The rapid rise and noise around programmatic ad buying is reminiscent of search in the early 2000s. Martin Kelly, chief executive and co-founder, Infectious Media, explains how.
In the early 2000s, I got a call from an old contact telling me she was heading up sales for the search engine Google in the UK. She gave me the pitch, short, text-only ads targeted by keywords. Looking back, and given what’s happened since, I should have been excited, but I wasn’t. In fact I thought it was a silly idea.
I couldn’t use any of the principles I’d been taught in media planning around demographics, reach and frequency and even negotiation, as it was bought in an auction. Search advertising was not for me or the agency I worked for.
I can imagine that meeting happened thousands of times around different agencies, as we just weren’t cut out for search advertising, in terms of skills or business model.

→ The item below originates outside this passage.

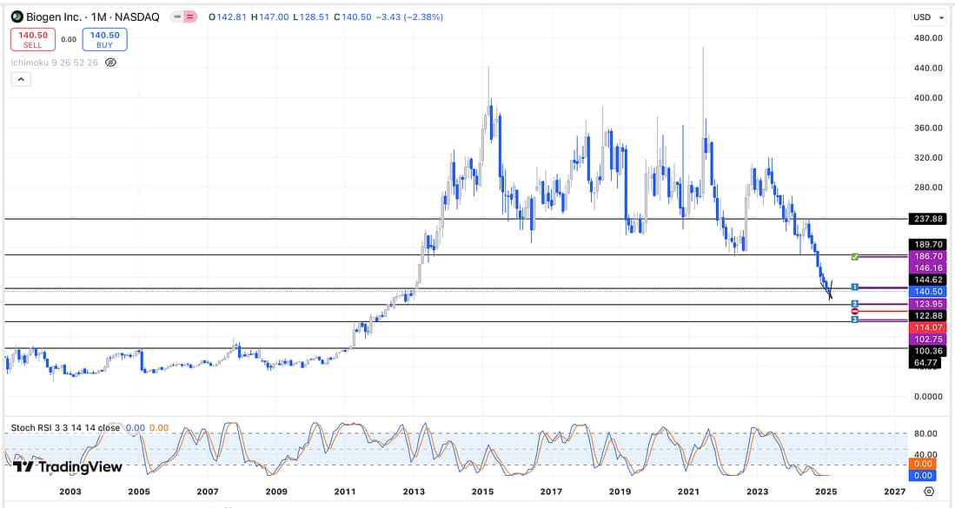Click the pink data-mode indicator icon

[x=190, y=17]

It’s taken agencies ten years to catch up, building out new teams, developing new skillsets and new models of remuneration that suit.

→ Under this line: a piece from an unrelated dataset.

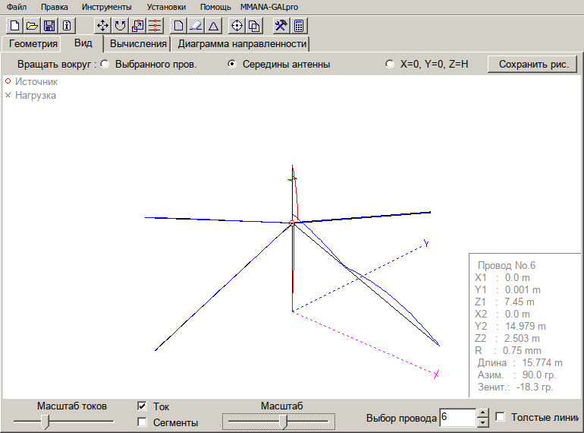Click the New file toolbar icon
Screen dimensions: 584x433
[x=14, y=25]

Fast forward to today and there’s a striking similarity to programmatically traded display. The IAB forecasts 47 per cent of display will be traded programmatically in 2014, rising from zero in 2010. This has huge implications on media buying businesses. Four years ago, every impression within digital display was bought over the phone, using panel-based audience measurement to back it up and agencies were built to work in this way.
Today, and the market is growing quicker than ever, being driven by a whole new set of dynamics. People working in this area now need to be comfortable around technology and be incredibly data literate, using actual audiences for targeting rather than panels. The days of faxing over an insertion order and presenting results a month later are over.
Programmatic teams are on the platform all day, tweaking pacing, adjusting white lists, making real-time adjustments to drive performance. Media agencies with incumbent teams with an "old" skillset need time to swap the wrong people out and the right people in, this happens when any industry goes from manual trading to automated.
But this is an industry built upon its real-time credentials and advertisers are keen to reap the benefits of programmatic now. As with search, programmatic is becoming a specialism and a new wave of businesses have emerged. These companies have been built from the ground up, hiring and nurturing talent with the right skills, investing in bespoke technologies and tools, and operating with a market relevant business model.
The most advanced advertisers are just not willing to wait for media agencies to catch up and are fully aware the trading desk model is limited in capability and financially opaque.
The trade press is full of stories citing big brands who do not believe their agency can do the job required in programmatic, and with that comes opportunity to disrupt the agency landscape, just like search did ten years ago.